Another loss to the game with the advent of metal bats has been the loss of balance. A one hundred and fifty pound second baseman should not be driving the ball to the fence in the opposite field. It's just not supposed to happen in this game. With aluminum bats, it happens routinely. Just about anyone in the lineup is able to punch the ball through the gap. The result? Coaches now tend to sit back and wait for the big inning, as opposed to putting on a play or two to scratch for a run. Consequently, we have surrendered a big part of the game itself. The stolen base, the suicide squeeze and the sacrifice bunt are but a few of the casualties of Metal-Ball. In the modern quest for more and more offense, I fear that few people have noted that loss. Regardless, we've been playing checkers with a chess set since about 1980 and you can hang much of the blame on the metal bat.
An issue I haven't yet addressed, and one that is driving a growing campaign to outlaw metal, is the increased risk of injury. As we've already noted, the ball comes off a metal bat with greater velocity than it does when launched from wood. Especially at risk are the pitcher and the third baseman. At the primary levels of little league it doesn't appear to be as pressing an issue, since hitters there are still making friends with their swing. Once they reach the age of twelve or thirteen, however, boys begin to turn into young men. The added strength coupled with increased agility and proficiency render the metal bat a potentially dangerous weapon in their hands. Some pitchers and infielders at that level (particularly in girls' fast-pitch softball) have begun to wear face shileds and even heart guards to lessen the risk of injury.
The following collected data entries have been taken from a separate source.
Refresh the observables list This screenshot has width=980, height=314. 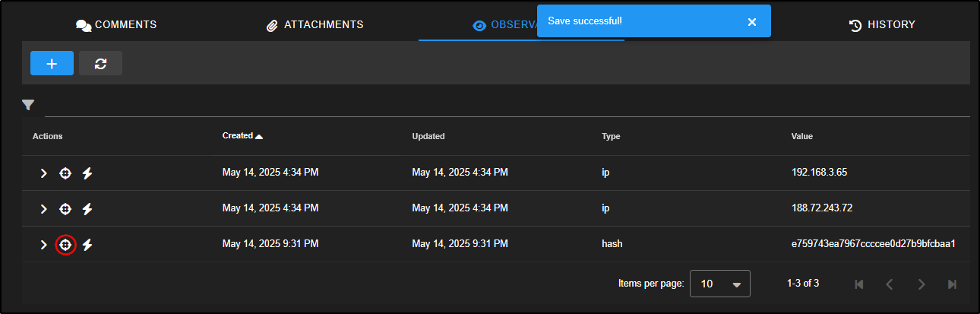coord(100,63)
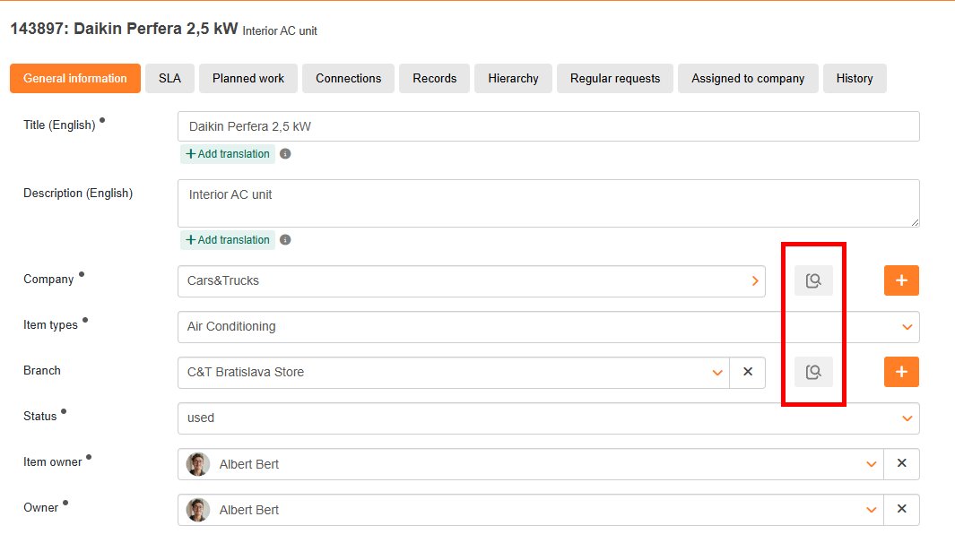Add translation under the Title field
Image resolution: width=955 pixels, height=560 pixels.
point(228,154)
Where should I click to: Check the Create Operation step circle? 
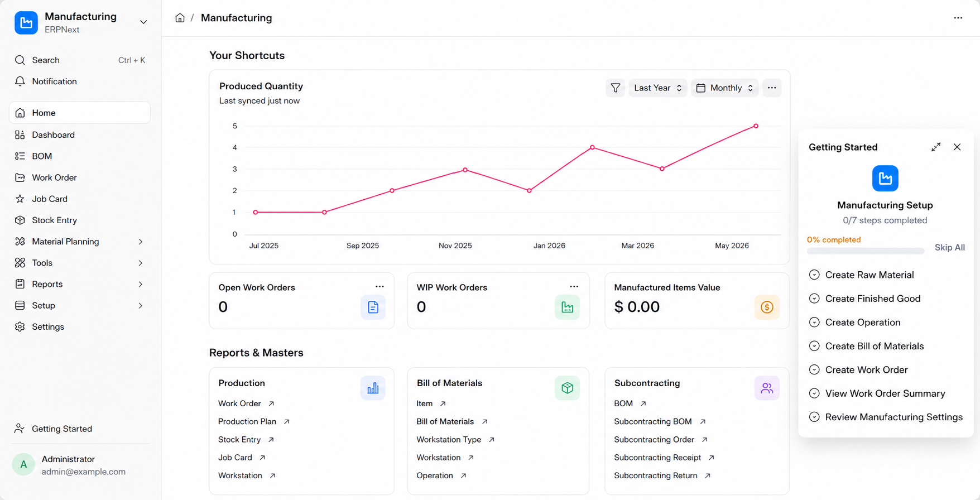[x=814, y=322]
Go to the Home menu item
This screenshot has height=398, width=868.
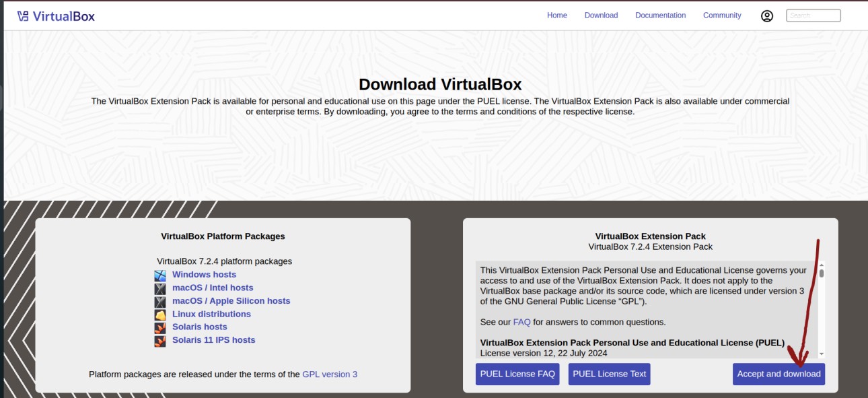click(x=556, y=15)
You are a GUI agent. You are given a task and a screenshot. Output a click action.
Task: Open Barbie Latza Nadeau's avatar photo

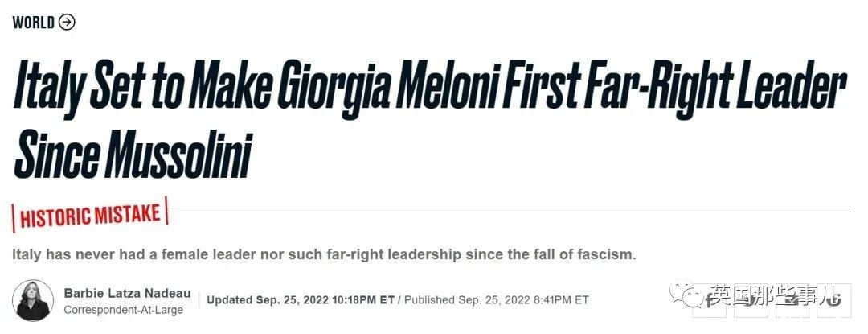pos(33,301)
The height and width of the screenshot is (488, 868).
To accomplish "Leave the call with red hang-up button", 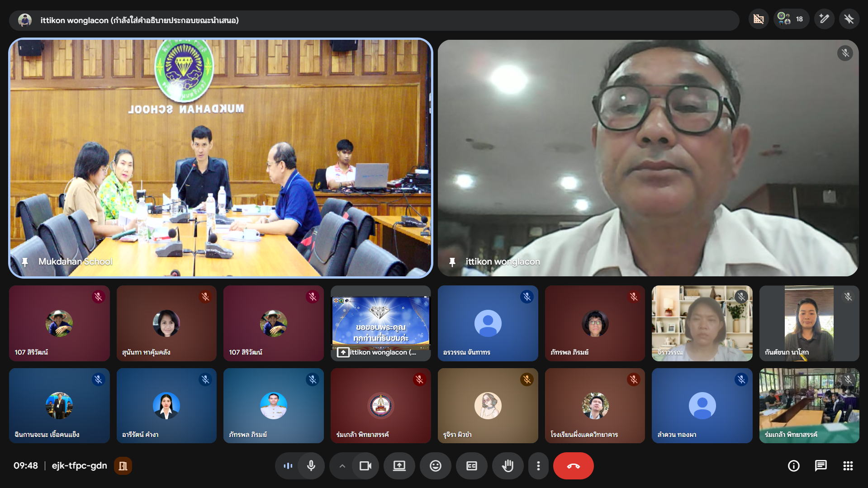I will 573,466.
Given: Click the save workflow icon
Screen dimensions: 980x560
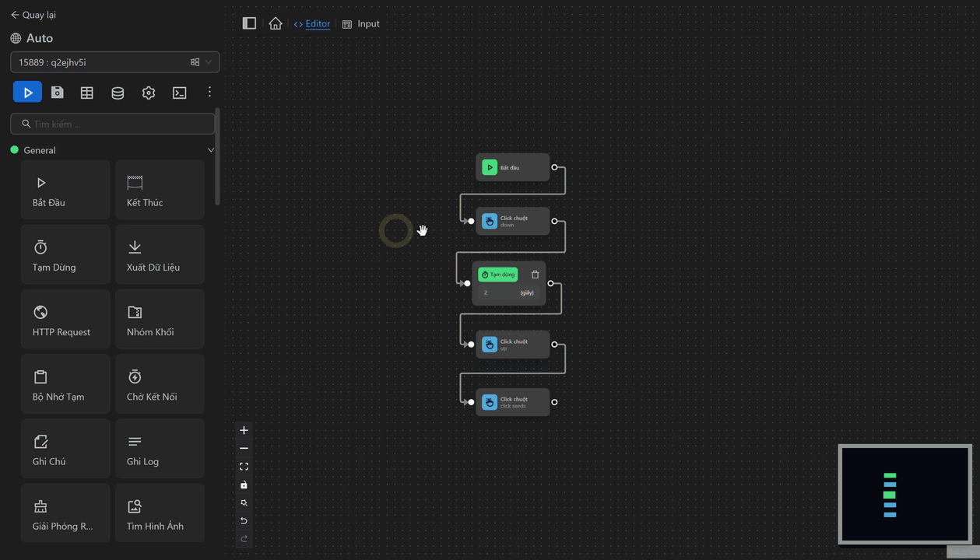Looking at the screenshot, I should 58,93.
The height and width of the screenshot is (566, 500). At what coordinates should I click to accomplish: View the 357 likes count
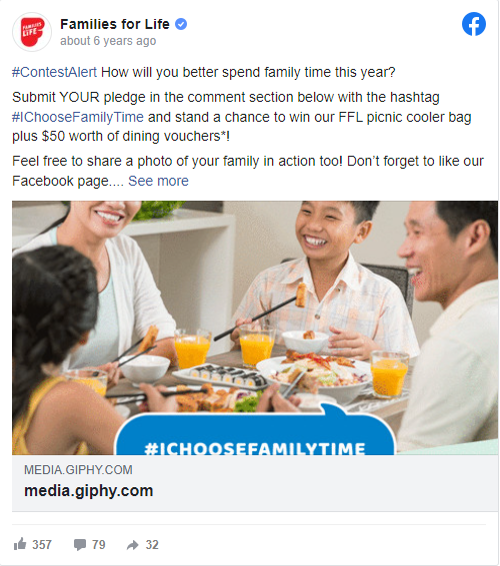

Gee - are we digging a hole for the ladder, here? It makes more sense to get rid of the high performance bats than it does to put body armor on the defense. A growing number of organizations are making that attempt by mandating the new BBCOR and BPF standards. While that is a welcome solution in lessening the danger, it falls far short of offering the same benefits as wood. What you end up with in such a program is restricted flight without the advanced training and game dynamics.
I contend that there is a better solution - one that will lessen the risk of injury, better develop hitters, pitchers and fielders and go along way toward resurrecting a part of the game that has been in suspended animation. Let's return to the use of wooden bats in amateur baseball. An increasing number of organizations from the collegiate level downward are taking up the banner and doing just that. The reviews from participants are very encouraging as is the growing list of positive benefits. Not the least of these is the fact that professional scouts pay closer attention to a player's accomplishments in wooden bat leagues. The reason, quite simply, is that his performance there better reflects his relationship to the real world of baseball and is a fairer indication of his ability than his performance in a metal bat league. For instance, that .390 average in a metal bat league could very well translate to a .290 or .300 average in a wooden bat league ... but it would be a realistic .300 and that's what pro scouts and college coaches want to see.
For that reason and a host of others, players and their parents should lobby hard for the return of wooden bats. It would restore balance to the game, provide better training for young hitters and pitchers and offer a more reliable yardstick with which to measure a player's ability and development.
Besides, I really miss the crack of the bat.